ESTRATTO DEL TESTO -
Palazzo-Spada

Consiglio di Stato

sezione V

sentenza 5 dicembre 2014, n. 6026

REPUBBLICA ITALIANA

IN NOME DEL POPOLO ITALIANO

IL CONSIGLIO DI STATO

IN SEDE GIURISDIZIONALE

SEZIONE QUINTA

ha pronunciato la presente

SENTENZA

sul ricorso numero di registro generale 5850 del 2005, proposto dal Comune di Castel Volturno, rappresentato e difeso dall’avvocato Vi.Co., con domicilio eletto presso il signor Cl.Pa. in Roma, via (…);

contro

I signori Ma.Fr. e Ma.Gi., rappresentati e difesi dagli avvocati An.To. e Fr.Ta., con domicilio eletto presso la signora L.Ro., in Roma, via (…);

per la riforma

della sentenza del T.A.R. Campania- Napoli, Sez. VII, n. 4559/2005, resa tra le parti, concernente un diniego del comune ad avviare le procedure per l’acquisto di aree demaniali.

Visti il ricorso in appello e i relativi allegati;

Viste le memorie difensive;

Visti tutti gli atti della causa;

Relatore nell’udienza pubblica del giorno 12 novembre 2014 il Cons. Fabio Franconiero e uditi per la parte appellante l’avvocato D.Ve. per Vi.Co.;

Ritenuto e considerato in fatto e diritto quanto segue.

FATTO

1. Con ricorsi iscritti rispettivamente ai nn. di r.g. 2453 e 2456 del 2005, i sig.ri Gi. e Fr.Ma. impugnavano davanti al TAR Campania, Sede di Napoli, la delibera consiliare n. 31 del 16 dicembre 2004, con cui il Comune di Castel Volturno respingeva la loro richieste, formulate in qualità di titolari di due stabilimenti balneari (denominati “lido Felice” e “lido turistico Domitiano”), affinché l’amministrazione attivasse le procedure previste dalle leggi n. 177 del 1992 (“Norme riguardanti aree demaniali nelle province di Belluno, Como, Bergamo e Rovigo, per il trasferimento al patrimonio disponibile e successiva cessione a privati”) e n. 579 del 1993 (“Norme per il trasferimento agli enti locali ed alle regioni di beni immobili demaniali e patrimoniali dello Stato”), per il trasferimento in loro favore delle aree demaniali marittime sulle quali insistono le rispettive strutture fisse dei lidi balneari da loro gestite.

2. Riunite le impugnative, il giudice adito le giudicava fondate, ritenendo che l’amministrazione non avesse ottemperato alle proprie sentenze n. 1396 e 1397 del 22 febbraio 2003, con le quali, in accoglimento di altrettanti ricorsi dei due medesimi sig.ri Ma., aveva annullato i dinieghi originariamente loro opposti dal Comune sulle istanze di attivazione delle procedure ai sensi delle leggi citate e, con le sentenze nn. 15073 e 15704 del 21 ottobre 2004, rese su altrettanti ricorsi per l’ottemperanza alle pronunce del 2003, promossi dagli stessi ricorrenti, aveva conseguentemente ordinato di rideterminarsi.

DATI REGISTRATI -
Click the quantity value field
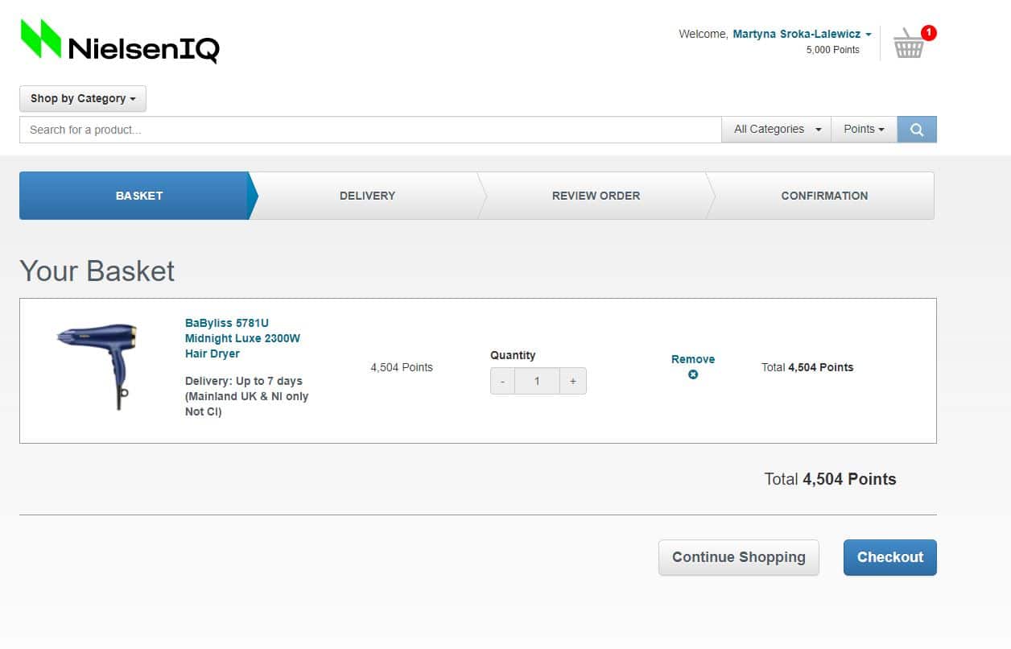The width and height of the screenshot is (1011, 649). pyautogui.click(x=537, y=381)
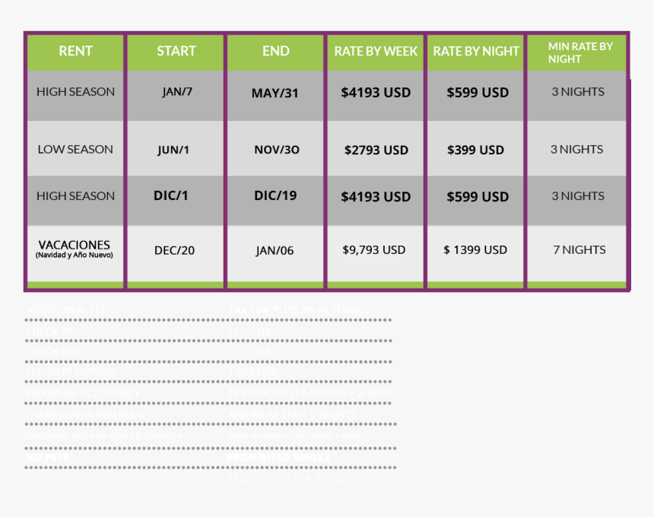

ATTIVITÀ DA SVOLGERE -
• 1. Elenca tutte le sentenze del TAR Campania che la sentenza del Consiglio di Stato sulle aree demaniali cita con il loro numero. Indica per ciascuna la data, se è riportata.
• 2. Prosegui la sentenza del Consiglio di Stato sulle aree demaniali di Castel Volturno, partendo dopo l'ultima frase riportata.

RISPOSTE ALLE ATTIVITÀ -
• 1.
- n. 4559/2005 (Sez. VII, sentenza appellata; data non riportata)
- n. 1396 del 22 febbraio 2003
- n. 1397 del 22 febbraio 2003
- n. 15073 del 21 ottobre 2004
- n. 15704 del 21 ottobre 2004

• 2.
3. Con la sentenza oggetto del presente appello, il TAR per la Campania ha in particolare censurato la mancata esplicitazione del diniego successivamente emesso con la delibera consiliare qui impugnata, statuendo che il Comune, “pur godendo di una facoltà ampiamente discrezionale in ordine all’acquisto di aree del demanio statale (come chiarito nelle suddette sentenze), non ha tuttavia concretamente esplicitato le ragioni del diniego, in relazione agli specifici argomenti indicati nelle medesime sentenze (di carattere finanziario, ambientale, paesistico, urbanistico, o alla luce di altri interessi, anche morali, del comune e della collettività di cui l’Ente Territoriale è esponente)”.

4. Per la riforma di questa statuizione propone appello il Comune di Castel Volturno.

5. Si sono costituiti in resistenza i sig.ri Ma..

All’udienza del 12 novembre 2014 la causa è stata trattenuta per la decisione.

DIRITTO

1. Nel presente appello il Comune di Castel Volturno si duole del fatto che il TAR non si sia avveduto che “l’area demaniale marittima per la quale gli appellati hanno diffidato il Comune a determinarsi è caratterizzata dalla presenza di manufatti abusivi che per il tempo di realizzazione e le caratteristiche strutturali non sono sanabili”.

L’amministrazione appellante soggiunge al riguardo che tra le stesse parti pende separato contenzioso davanti al medesimo TAR della Campania (r.g. n. 4086/2000), avente ad oggetto la propria ordinanza di demolizione delle strutture balneari (n. 65/2000), la cui efficacia è stata sospesa dal giudice adito, ai soli fini dell’esame della domanda di condono presentata dai sig.ri Ma. (ordinanza cautelare n. 845/2000) e successivamente respinta dall’amministrazione “per evidenti contrasti con la normativa urbanistica e paesaggistica locale e nazionale”.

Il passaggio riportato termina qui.